Sailors get glimpse of future warship

Twenty-nine sailors from HMCS St. John’s recently had the opportunity to visit the BAE Systems Shipyard in the United Kingdom.

Twenty-nine sailors from HMCS St. John’s recently had the opportunity to visit the BAE Systems Shipyard in the United Kingdom.

Sub-Lieutenant Vincent Massé, HMCS St. John’s ~

Twenty-nine sailors from HMCS St. John’s recently had the opportunity to see the future fleet when they visited the BAE Systems Shipyard in the United Kingdom (UK).

The facility houses the construction of the UK’s Type 26 frigate, which is the winning design for the Canadian Surface Combatant. Up to 15 new Canadian Surface Combatant vessels will be built for the Royal Canadian Navy (RCN).

There are a few differences between the UK’s Type 26 and the future Canadian warship, such as accommodation spaces, combat systems, and a hangar to accommodate the CH-148 Cyclone, Canada’s main ship-borne maritime helicopter, providing air support to the RCN.
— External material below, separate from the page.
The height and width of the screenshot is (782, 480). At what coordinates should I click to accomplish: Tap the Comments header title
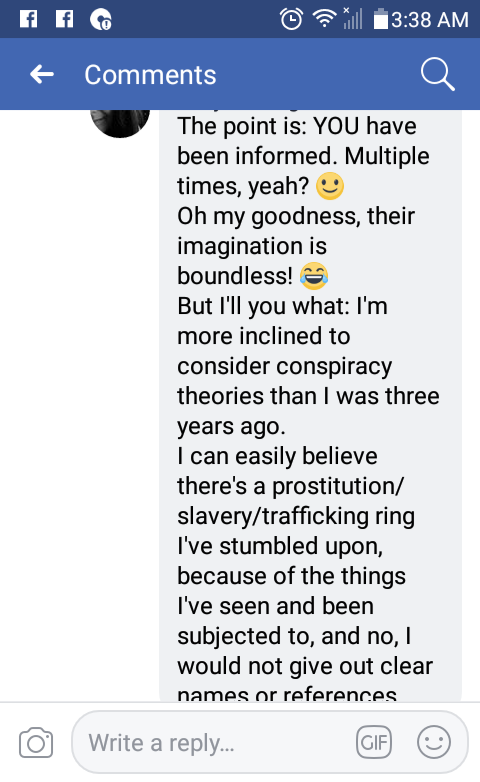tap(150, 75)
There are many commonalities as well such as a gym, unlike current Canadian warships that have retrofitted gyms from existing spaces.

3D view

The future warship was made even more real through a computerized 3D demonstration where the sailors could see the various decks, spaces, and compartments.
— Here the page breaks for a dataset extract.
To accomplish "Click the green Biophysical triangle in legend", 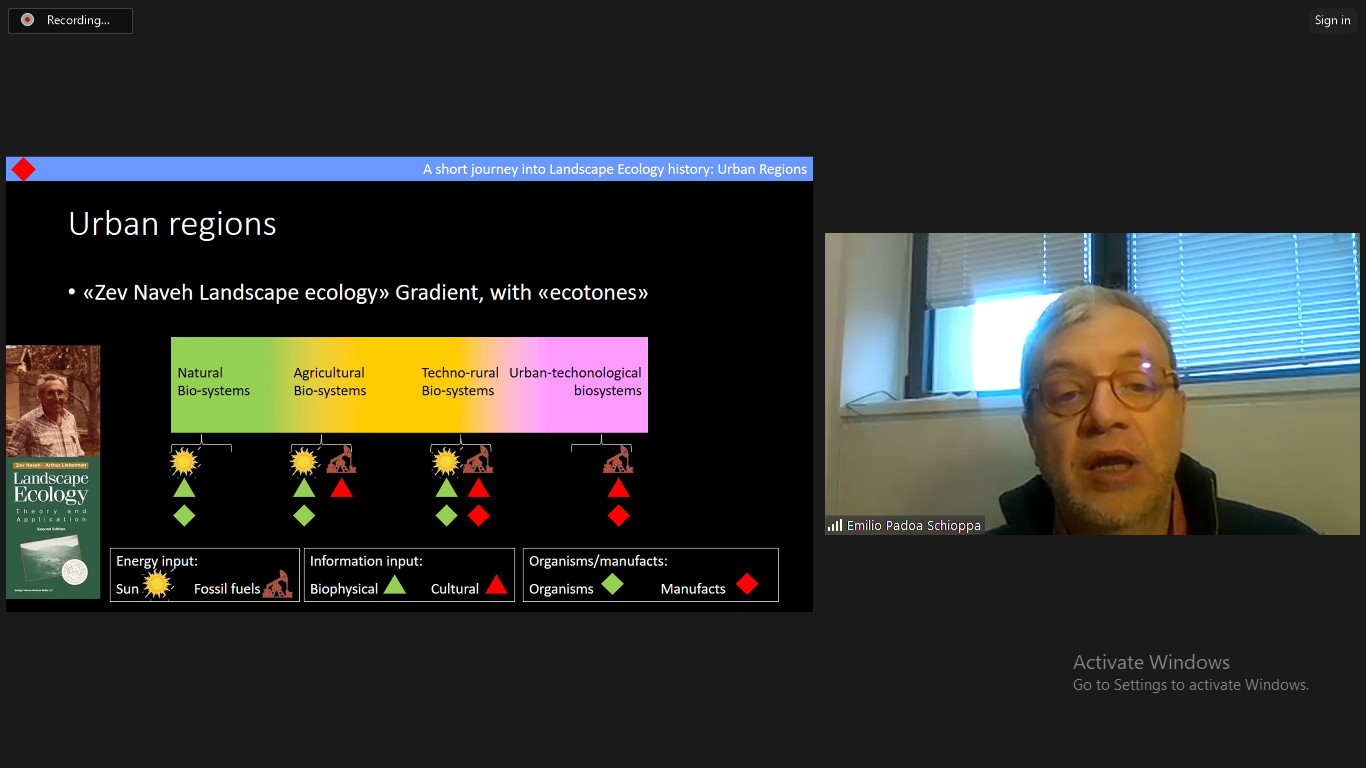I will coord(395,585).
The ship will have two main passageways, one on each side, with interconnecting passageways in-between. The messes will open into the cross passages. The passageways will not be directly up against the side of the hull, as an engineering void will be reserved for the cabling, piping and equipment on the ship. The enclosed forecastle, where the cable party and part-ship hands will be protected from the weather, will be most welcome.

At first glance the galley seems much larger than on the Halifax-class frigate.

On the quarterdeck, there will be port and starboard capstans to help personnel handling the lines, rather than just a center line one present on Halifax-class frigates.

Lastly, the bridge wings will wrap around the bridge providing easy access to the outside of all the windows.

One of the most innovative features of the ship is the new mission bay. The mission bay is a large area located forward of the hangar, spanning the width of the ship. With a crane located on the deckhead that slides on rails from port to starboard. This space will likely prove to flexible and adaptive to mission roles the RCN is likely to have in the future. It will have enough space to house 10 shipping containers, four rigid inflatable boats, or any other configuration required.

Propelling the ship

In terms of propulsion, the ship will have a single gas turbine driving a cross-connect gearbox with two electric motors mounted on each shaft in a combined diesel-electric or gas configuration. At lower speeds, the diesel engines will provide the power to turn the electric motors. For faster sprints, the gas turbine will provide the required power.

Inside BAE Shipyard

St. John’s crew continued the tour with a visit of the Govan Shipyard. BAE Systems has established new construction methods for the Type 26 by working on the River-class Offshore Patrol Vessels for the Royal Navy. This is similar to Irving Shipbuilding’s model, which started construction of the Harry Dewolf Class in advance of the start of the Canadian Surface Combatant program.

At the shipyard, the first building hall contained the fabrication and forming shops where plates of steel are received and formed into useable building blocks for the ships. During the tour, workers were fabricating new components for the Type 26 project.

Following this, the crew proceeded to the second building that housed the construction of the forward and aft ends of the first Type 26 frigate, HMS Glasgow. Here, from scaffolding erected on its starboard side, they were given a bird’s eye view of the engine spaces and the rest of the aft end of the ship.

The visit concluded with the presentation of a ship’s plaque to the staff at BAE Systems. They told the crew it will be hung with pride in the shipyard’s new Canadian project office.

Most people don’t get a chance to see what the future has in store. But members of St. John’s did just that—and the future looks bright for the RCN.